_Input data:_
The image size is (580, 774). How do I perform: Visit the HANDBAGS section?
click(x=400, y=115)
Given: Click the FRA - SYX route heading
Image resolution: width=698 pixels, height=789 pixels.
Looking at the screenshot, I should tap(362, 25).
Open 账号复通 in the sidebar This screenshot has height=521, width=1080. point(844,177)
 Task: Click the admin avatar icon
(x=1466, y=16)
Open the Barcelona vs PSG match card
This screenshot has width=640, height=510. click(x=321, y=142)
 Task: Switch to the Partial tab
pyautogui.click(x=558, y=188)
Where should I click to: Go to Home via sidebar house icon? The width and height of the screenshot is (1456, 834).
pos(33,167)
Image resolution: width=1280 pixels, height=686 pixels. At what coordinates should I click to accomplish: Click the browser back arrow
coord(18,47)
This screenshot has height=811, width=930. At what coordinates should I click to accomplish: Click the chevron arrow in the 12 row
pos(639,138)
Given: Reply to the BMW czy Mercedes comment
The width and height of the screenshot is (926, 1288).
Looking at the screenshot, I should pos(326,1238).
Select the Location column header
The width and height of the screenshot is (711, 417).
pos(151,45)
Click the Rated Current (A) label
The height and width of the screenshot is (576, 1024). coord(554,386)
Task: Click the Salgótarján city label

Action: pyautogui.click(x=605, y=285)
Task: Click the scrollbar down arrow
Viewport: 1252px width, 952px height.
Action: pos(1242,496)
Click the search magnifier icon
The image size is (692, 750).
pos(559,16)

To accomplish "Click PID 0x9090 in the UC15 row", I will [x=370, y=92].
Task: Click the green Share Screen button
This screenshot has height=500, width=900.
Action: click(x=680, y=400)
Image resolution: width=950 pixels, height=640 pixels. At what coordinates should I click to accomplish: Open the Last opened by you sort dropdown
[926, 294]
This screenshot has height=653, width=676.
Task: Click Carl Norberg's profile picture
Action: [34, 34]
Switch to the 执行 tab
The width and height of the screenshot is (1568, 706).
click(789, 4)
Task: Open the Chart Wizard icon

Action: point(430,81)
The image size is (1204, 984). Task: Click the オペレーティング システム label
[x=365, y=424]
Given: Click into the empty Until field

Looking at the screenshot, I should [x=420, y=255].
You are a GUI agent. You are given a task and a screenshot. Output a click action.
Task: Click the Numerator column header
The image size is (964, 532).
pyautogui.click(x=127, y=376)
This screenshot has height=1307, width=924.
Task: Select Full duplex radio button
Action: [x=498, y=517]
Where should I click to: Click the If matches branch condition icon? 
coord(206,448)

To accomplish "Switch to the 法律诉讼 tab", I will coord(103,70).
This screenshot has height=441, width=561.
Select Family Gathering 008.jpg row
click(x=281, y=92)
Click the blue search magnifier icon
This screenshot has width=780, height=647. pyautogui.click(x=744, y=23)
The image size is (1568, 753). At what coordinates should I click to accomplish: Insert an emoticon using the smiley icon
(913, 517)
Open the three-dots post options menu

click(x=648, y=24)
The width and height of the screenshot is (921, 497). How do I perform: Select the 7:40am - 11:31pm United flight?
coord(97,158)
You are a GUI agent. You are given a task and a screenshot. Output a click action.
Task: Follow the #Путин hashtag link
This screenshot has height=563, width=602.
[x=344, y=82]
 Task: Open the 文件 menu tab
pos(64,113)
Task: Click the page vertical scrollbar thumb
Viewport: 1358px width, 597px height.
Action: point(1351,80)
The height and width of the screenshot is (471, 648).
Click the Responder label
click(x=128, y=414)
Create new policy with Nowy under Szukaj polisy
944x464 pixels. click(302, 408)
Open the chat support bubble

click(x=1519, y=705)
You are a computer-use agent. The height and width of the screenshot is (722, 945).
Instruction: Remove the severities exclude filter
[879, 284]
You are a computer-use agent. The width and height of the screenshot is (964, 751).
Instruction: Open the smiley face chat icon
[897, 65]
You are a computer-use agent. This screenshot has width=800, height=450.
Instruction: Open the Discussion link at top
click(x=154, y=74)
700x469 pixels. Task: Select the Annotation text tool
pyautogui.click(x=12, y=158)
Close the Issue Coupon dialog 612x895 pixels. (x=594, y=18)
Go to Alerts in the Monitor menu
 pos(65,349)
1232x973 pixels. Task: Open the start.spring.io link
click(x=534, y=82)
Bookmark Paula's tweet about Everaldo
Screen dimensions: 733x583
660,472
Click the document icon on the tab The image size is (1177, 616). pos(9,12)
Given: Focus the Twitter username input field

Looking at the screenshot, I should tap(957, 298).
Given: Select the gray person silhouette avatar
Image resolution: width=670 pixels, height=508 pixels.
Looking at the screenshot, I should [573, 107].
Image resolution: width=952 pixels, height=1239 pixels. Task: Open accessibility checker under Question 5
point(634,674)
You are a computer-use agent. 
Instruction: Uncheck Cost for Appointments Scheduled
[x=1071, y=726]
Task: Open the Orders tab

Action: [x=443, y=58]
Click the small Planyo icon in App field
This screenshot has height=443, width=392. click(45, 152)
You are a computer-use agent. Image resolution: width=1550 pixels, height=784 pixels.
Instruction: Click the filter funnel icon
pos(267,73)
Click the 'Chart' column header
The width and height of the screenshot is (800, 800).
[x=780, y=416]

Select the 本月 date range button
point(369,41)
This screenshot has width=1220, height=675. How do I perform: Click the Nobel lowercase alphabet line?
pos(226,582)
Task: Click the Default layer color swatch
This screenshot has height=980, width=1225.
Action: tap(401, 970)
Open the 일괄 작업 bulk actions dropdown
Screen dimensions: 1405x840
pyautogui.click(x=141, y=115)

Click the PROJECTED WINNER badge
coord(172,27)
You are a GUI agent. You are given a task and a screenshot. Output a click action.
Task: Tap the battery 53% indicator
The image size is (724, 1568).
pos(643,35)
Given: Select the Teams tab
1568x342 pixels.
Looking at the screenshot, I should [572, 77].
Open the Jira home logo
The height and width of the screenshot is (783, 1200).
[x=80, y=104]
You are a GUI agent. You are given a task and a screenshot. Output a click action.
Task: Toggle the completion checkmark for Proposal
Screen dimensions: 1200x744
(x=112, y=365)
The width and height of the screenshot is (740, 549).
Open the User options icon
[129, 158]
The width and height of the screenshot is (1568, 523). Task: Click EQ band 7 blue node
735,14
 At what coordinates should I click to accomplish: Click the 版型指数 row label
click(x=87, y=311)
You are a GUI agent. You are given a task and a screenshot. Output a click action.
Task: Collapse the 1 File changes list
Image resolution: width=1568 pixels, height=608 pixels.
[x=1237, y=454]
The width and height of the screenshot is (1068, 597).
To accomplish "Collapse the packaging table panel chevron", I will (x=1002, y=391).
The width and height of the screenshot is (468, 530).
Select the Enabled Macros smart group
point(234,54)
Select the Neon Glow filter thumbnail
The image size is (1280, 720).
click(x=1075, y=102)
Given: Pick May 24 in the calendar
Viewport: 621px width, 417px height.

_Problem details:_
For the string "computer", go line by line through the material and copy every line that has it.

_Task answer:_
You are a computer-use agent. The height and width of the screenshot is (722, 945).
You are a computer-use agent. The width and height of the screenshot is (964, 751).
You are a computer-use agent. This screenshot has width=800, height=450.
You are a computer-use agent. 
You are a computer-use agent. Image resolution: width=1550 pixels, height=784 pixels.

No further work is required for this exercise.